How to fly Los Angeles → Sydney without losing the first three days.
- 1Three days before — push bedtime later
Each night before the flight, go to bed and wake up 60 minutes later than usual. Catch evening light, skip morning light. You’re training your body to drift later — which is what it wants to do anyway.
- 2On the plane — stay awake unless it’s an overnight
Westbound, the goal is to roll into the destination already tired enough to sleep on local time. Save your sleep for the destination. Water every hour, alcohol skipped, walk every two hours.
- 3Day one — late-afternoon walk, no morning sun
Get outside in the last few hours of daylight; that’s the light that holds your clock later. Sunglasses early in the morning for the first two days — morning light here would push you back toward home time.

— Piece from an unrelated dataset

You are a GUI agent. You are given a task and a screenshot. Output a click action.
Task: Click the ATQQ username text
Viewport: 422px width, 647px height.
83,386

- 4Skip the melatonin, mostly
Westbound jet lag isn’t a melatonin problem — taking it just to sleep is fine, but it doesn’t shift you the way it does eastbound. If you wake up at 3 a.m. and can’t fall back asleep, a single 0.5 mg dose can help.
- 5Caffeine in the morning, cut by mid-afternoon
Coffee in the morning helps you push through to a normal local bedtime. Cut it eight hours before bed (twelve if you’re sensitive).
Related routes
Frequently asked
How many hours is the time difference between Los Angeles and Sydney?+
Sydney is 7 hours behind Los Angeles. The exact gap can shift by an hour twice a year if either city observes daylight saving time.
How bad is the jet lag from Los Angeles to Sydney?+
You’re flying west, crossing 7 time zones. Most people need about 5 days to feel normal. The first 48 hours are the worst — that’s when sleep is the most fragmented and the afternoon energy crash is the deepest.
Should I take melatonin?+
Westbound jet lag is mostly a fall-asleep-too-early, wake-up-at-3-a.m. problem. Melatonin taken at the destination bedtime can help with sleep onset, but it does not really shift your clock the way it does eastbound. A single 0.5 mg dose if you wake up in the middle of the night is the more useful play.
When is the best time to take a nap on arrival?+
Before 14:00 local time, no longer than 30 minutes. Naps later than that bleed into the evening and push your bedtime even further back, which is the opposite of what you want.
Does staying hydrated really help?+
Cabin air is 10–20% humidity (drier than the Sahara). Dehydration mimics the symptoms of jet lag — headache, fatigue, brain fog — so a hydrated traveler is just less miserable, even if their underlying clock hasn’t shifted yet. Alcohol multiplies the effect; skip it on the flight.